@Ansuel, I got the multi segment patch done and did some benchmark. As expected, performance is worst compared to software. Small payload performance is very much worst compared to larger payloads. The only consolation would be that the Krait CPU utilisation is low when ciphering is performed.
Results as shown below:
With NSS crypto engine:
cmd: openssl speed -multi <#> -elapsed -evp aes-128-cbc
type 16 bytes 64 bytes 256 bytes 1024 bytes 8192 bytes 16384 bytes
multi 1 - evp 57.71k 228.33k 901.21k 3721.22k 25534.46k 42172.42k
multi 2 - evp 115.31k 474.11k 1788.84k 7097.69k 48073.39k 82209.45k
multi 4 - evp 213.83k 804.63k 3343.10k 13139.97k 87851.01k 154785.11k
multi 8 - evp 372.37k 1520.49k 5923.13k 24416.26k 163594.24k 279426.14k
With software based crypto engine:
cmd: openssl speed -multi <#> -elapsed aes-128-cbc
type 16 bytes 64 bytes 256 bytes 1024 bytes 8192 bytes 16384 bytes
multi 1 - aes-128 cbc 67744.05k 76908.97k 80787.80k 81865.39k 81619.63k 81324.71k
multi 2 - aes-128 cbc 126358.25k 146981.03k 153913.83k 156381.53k 155462.31k 153796.61k
multi 4 - aes-128 cbc 115177.91k 146950.73k 154273.49k 155684.82k 155689.95k 156975.10k
multi 8 - aes-128 cbc 114552.63k 146711.88k 153911.55k 155999.50k 156242.05k 156512.62k
As expected with 2 or more threads, software based crypto hit the throughput ceiling with the 2 CPU cores both at 100% throughout the benchmark.

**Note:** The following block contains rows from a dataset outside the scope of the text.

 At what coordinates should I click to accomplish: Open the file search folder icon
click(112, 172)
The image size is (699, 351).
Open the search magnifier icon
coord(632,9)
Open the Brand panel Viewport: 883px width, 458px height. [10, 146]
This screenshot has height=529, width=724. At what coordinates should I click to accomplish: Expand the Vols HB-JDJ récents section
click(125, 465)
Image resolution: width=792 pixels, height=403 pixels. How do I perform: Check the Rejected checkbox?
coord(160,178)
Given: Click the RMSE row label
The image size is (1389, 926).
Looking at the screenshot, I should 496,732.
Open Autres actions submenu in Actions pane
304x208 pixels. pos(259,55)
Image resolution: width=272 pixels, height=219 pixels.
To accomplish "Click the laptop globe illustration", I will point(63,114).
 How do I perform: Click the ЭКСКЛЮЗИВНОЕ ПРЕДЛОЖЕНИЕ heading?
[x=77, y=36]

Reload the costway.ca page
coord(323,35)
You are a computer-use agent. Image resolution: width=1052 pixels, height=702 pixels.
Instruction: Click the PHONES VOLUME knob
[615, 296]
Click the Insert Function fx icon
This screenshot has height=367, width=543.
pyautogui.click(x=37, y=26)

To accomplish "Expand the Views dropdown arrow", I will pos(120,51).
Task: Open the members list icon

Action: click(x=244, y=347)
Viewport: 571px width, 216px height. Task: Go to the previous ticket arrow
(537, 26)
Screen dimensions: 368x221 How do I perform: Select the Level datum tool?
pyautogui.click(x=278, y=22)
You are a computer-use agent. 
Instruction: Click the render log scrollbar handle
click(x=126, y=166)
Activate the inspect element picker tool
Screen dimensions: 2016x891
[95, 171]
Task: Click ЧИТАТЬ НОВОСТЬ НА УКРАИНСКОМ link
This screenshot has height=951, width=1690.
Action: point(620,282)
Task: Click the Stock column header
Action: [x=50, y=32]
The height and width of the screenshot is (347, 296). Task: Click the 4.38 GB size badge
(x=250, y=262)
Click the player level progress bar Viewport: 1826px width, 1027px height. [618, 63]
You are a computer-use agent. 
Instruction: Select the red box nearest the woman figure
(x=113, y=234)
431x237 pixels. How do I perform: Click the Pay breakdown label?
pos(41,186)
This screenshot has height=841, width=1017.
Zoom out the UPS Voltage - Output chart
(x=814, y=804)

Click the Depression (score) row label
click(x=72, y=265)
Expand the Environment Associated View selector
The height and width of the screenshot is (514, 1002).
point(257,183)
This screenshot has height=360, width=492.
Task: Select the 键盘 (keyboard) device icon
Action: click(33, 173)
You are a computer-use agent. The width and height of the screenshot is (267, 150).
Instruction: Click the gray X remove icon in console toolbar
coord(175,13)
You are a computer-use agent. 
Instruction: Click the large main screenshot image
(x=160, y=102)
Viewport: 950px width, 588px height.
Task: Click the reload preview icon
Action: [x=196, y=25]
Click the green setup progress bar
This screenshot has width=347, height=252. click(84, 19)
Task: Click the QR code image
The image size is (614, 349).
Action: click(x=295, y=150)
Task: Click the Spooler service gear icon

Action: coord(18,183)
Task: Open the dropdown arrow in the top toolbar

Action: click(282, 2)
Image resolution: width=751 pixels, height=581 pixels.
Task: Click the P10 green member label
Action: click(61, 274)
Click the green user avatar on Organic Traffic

Couldn't go to 16 threads as the NSS crypto driver complains about not able to allocate crypto sessions.
@drbrains the results looks comparable to the eip-93 engine you've developed for the mt7621a SoC for 1 thread, but the beefier ipq806x SoC moves ahead with 4 crypto engines when benched with multiple threads. I read the performance benchmark doc you pushed into your Github repo. Have you made any progress in improving the performance of the eip-93 driver? I could learn from your approach if you made a breakthrough.